Tuesday, October 03, 2017

Stone Soup Croutons, 10-2-17, Free Fall



Stone Soup Croutons is a weekly poem I write using lines and impressions butchered picked up from poems overheard from Stone Soup's open mic readers and features. I figure out a title (and sometimes the rest of the poem) later. You can read the other ones I've done since 2015 here. To paraphrase Lorne Michaels, this poem doesn't go up because it's ready, it goes on because it's Tuesday morning.

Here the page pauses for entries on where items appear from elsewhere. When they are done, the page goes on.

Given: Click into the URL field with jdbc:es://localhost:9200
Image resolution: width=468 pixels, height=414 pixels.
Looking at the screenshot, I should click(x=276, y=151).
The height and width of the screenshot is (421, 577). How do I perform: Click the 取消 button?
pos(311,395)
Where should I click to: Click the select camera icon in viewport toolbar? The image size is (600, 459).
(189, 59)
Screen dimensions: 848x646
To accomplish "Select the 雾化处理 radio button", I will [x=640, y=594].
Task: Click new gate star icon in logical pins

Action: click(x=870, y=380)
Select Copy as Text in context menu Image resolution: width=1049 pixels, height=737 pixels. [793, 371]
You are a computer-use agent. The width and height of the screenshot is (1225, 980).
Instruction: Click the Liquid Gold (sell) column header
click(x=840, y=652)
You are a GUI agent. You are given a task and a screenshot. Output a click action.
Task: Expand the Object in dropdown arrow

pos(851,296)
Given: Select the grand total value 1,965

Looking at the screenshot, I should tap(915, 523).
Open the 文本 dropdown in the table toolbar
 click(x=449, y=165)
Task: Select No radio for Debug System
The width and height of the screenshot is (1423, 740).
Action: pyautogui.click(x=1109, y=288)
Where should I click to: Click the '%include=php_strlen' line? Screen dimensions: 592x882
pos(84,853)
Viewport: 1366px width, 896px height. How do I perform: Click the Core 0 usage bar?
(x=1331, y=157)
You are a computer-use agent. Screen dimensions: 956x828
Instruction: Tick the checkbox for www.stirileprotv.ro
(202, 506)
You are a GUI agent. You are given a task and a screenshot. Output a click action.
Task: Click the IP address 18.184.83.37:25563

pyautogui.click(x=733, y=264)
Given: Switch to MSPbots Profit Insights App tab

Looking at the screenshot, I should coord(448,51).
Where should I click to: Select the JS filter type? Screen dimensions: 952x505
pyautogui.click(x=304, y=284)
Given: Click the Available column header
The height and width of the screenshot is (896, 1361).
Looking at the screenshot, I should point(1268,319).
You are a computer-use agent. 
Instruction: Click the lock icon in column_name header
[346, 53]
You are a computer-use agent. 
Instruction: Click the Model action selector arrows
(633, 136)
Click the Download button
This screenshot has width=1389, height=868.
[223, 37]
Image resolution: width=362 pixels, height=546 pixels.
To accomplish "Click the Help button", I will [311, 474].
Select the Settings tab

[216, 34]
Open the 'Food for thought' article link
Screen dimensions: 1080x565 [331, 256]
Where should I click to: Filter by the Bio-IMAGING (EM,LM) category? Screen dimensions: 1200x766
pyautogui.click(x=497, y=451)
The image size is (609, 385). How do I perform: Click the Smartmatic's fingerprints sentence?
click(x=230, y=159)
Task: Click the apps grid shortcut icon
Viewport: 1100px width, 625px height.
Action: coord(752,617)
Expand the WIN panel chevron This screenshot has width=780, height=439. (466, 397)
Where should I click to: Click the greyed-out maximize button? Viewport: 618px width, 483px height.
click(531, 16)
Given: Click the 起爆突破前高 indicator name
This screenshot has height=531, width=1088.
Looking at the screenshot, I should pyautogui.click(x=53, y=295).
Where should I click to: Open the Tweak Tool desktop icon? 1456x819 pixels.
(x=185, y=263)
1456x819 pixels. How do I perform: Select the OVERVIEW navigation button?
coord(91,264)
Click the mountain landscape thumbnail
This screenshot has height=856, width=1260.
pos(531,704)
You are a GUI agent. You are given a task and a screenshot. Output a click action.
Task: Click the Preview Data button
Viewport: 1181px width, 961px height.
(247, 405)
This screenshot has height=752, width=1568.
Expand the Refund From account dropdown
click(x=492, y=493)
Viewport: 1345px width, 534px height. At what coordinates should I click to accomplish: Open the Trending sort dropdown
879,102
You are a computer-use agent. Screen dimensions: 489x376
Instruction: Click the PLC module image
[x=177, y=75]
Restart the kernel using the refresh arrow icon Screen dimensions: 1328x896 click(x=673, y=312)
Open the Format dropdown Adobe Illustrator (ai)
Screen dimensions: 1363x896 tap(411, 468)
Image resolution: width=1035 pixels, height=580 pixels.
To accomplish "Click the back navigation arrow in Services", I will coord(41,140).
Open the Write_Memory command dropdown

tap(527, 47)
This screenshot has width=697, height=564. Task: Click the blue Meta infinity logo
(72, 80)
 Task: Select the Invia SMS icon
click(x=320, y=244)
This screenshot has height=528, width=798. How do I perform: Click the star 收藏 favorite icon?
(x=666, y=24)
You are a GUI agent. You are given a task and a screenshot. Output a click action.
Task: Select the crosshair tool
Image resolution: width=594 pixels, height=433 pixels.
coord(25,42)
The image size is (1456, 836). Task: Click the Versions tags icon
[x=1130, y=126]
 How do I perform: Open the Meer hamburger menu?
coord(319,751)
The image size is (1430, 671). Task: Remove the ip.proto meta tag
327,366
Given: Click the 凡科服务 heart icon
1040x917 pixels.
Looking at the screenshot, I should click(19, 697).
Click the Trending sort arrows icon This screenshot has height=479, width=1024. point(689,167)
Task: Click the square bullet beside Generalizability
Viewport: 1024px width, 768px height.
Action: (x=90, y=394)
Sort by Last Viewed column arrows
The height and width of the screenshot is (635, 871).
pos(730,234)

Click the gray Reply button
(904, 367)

Some new faces during last night's all-open mic. Some returning familiar faces as well (hi, Laurel Lambert). Thanks to James Van Looy for reading from The Mechanical Bride by Marshall McLuhan and Niamh Faherty for her reading of Irish folklore. Those things, along with the events of the last day or so, added to the poem, along with the title.


Freefall

The Church of the Wannabe
makes their temple altar
under the doorway to a party
they weren't invited to,

hoping to hop a ray
of backlight to the huddled hall,
excuse yourself across dimensions
to become desirable

instead of spectator,
a sunburnt pigeon
scamping outside
your City Hall,

pretending to follow
everyone to their next crusade,
dropping a breadcrumb
to pick up a sword.

Society is like City Hall.
You can't fight it because
it is what it is,
cold as an empire's end,

supportive as an artificial
bride, mail order non-erotic
automaton, just nudging enough
to make you stockpile weapons,

wonder if you're preparing
to cast of to eternal youth
of be cast out like
an Island snake.

We make our own myths,
or craft monsters for other heroes
out of our bodies. A coin flip
of time, we will ask

Why
have we done
what we've done
to ourselves?

Thanks to Laurel for starting the open mic.

Special thanks to Chris Fitzgerald, Rob Evans, Charie Hanson, Erik Nelson, Martha Boss, Nancy Messom, Michael Igoe, Laurel Lambert, James Van Looy and Niamh Faherty.